● **Given problem**: Return every line of the listing below that contains the string "screenshot". Matching is case-sensitive.

● **Data extract**:
----

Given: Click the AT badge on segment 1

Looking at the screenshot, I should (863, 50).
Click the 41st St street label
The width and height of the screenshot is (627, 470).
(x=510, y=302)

----

● **Worked answer**:
Looking at the screenshot, I should (863, 50).
The width and height of the screenshot is (627, 470).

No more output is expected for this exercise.